**Task prompt**
Below are records to transcribe exactly, without their pictures.

**Information supplied**

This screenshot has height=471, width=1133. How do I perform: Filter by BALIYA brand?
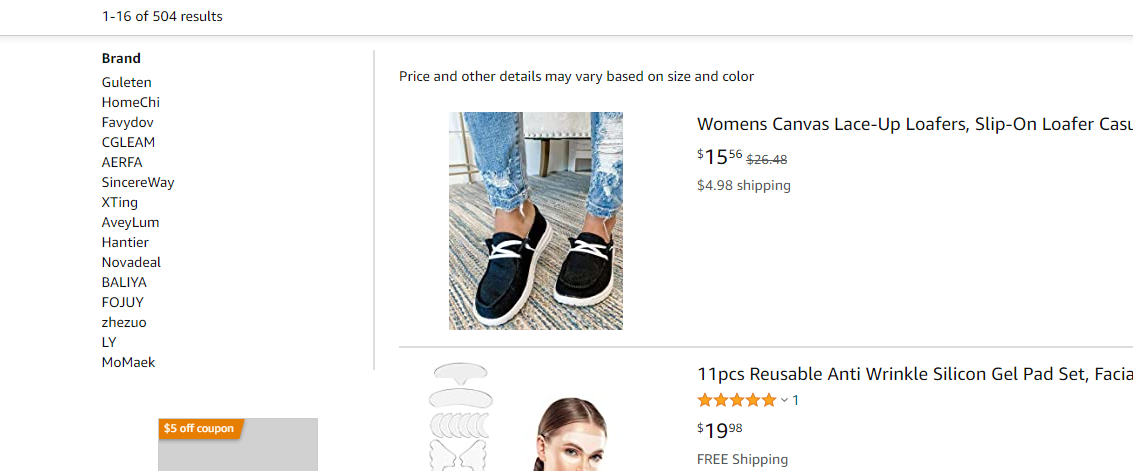click(124, 282)
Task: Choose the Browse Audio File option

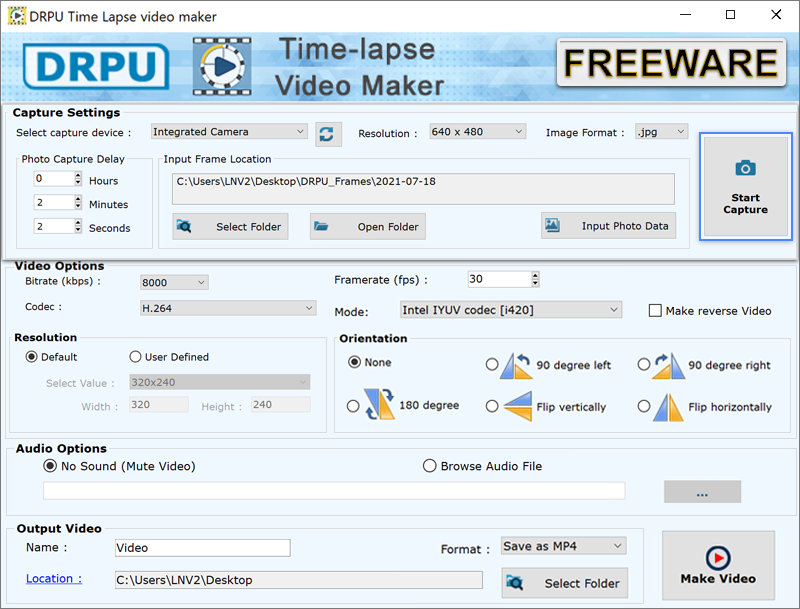Action: [x=430, y=466]

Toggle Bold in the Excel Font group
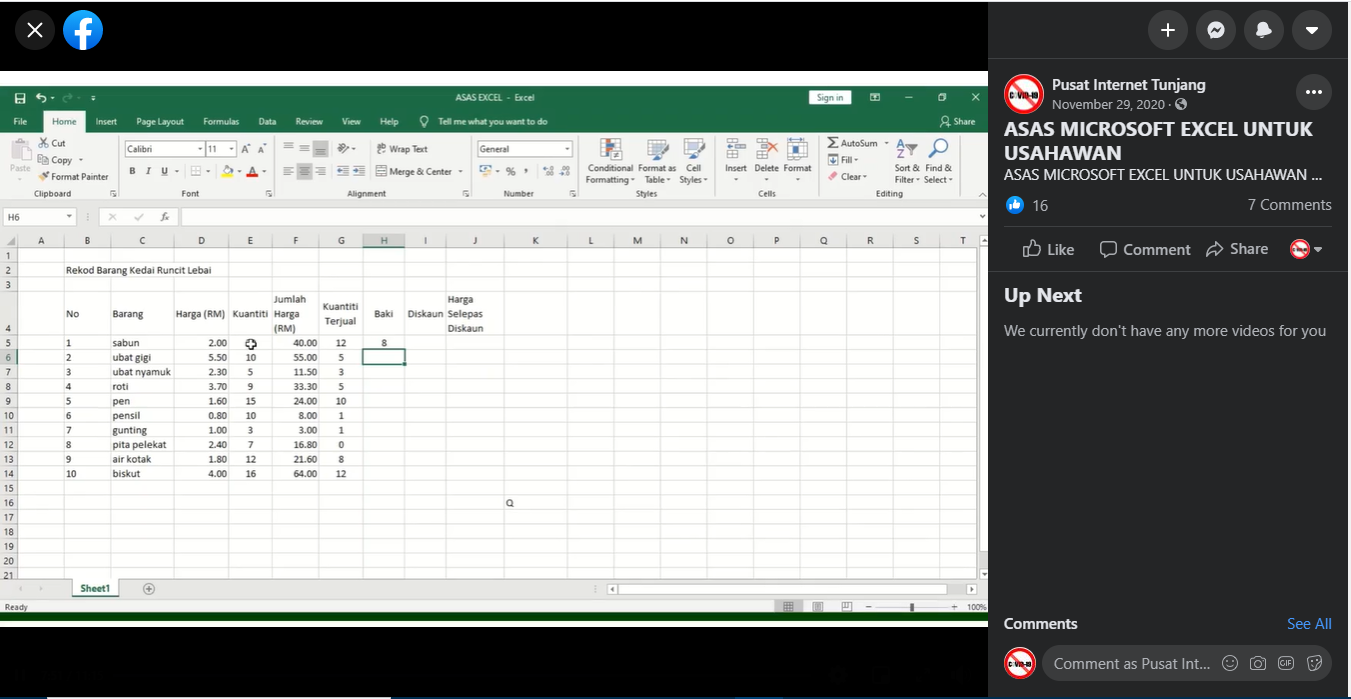pos(132,171)
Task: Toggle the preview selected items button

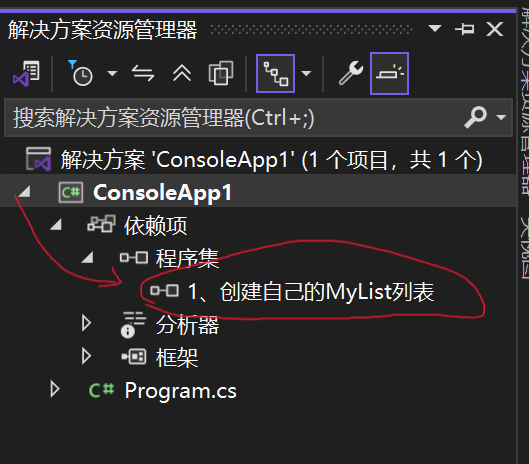Action: tap(389, 73)
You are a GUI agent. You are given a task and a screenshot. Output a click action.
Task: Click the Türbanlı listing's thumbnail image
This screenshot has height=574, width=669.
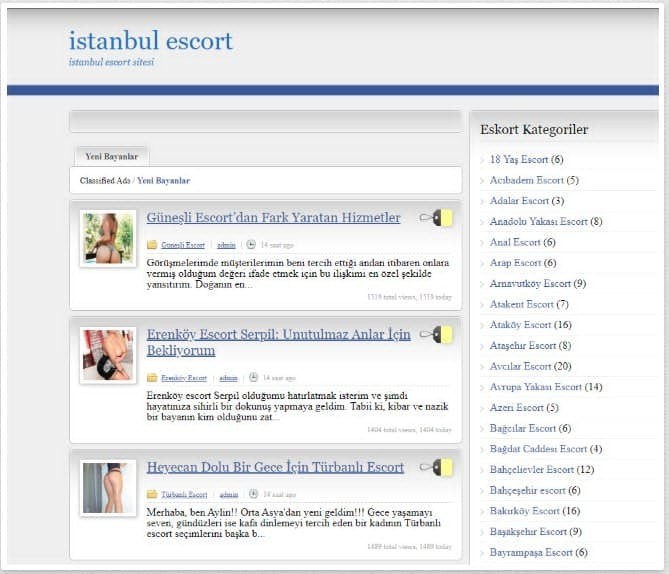tap(108, 488)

**Answer for the task**
This screenshot has height=471, width=1133. How do I perform: Filter by BALIYA brand?
click(124, 282)
Task: Choose the Browse Audio File option

Action: [x=430, y=466]

Toggle Bold in the Excel Font group
pos(132,171)
Task: Toggle the preview selected items button

Action: tap(389, 73)
You are a GUI agent. You are given a task and a screenshot. Output a click action.
Task: Click the Türbanlı listing's thumbnail image
This screenshot has height=574, width=669.
tap(108, 488)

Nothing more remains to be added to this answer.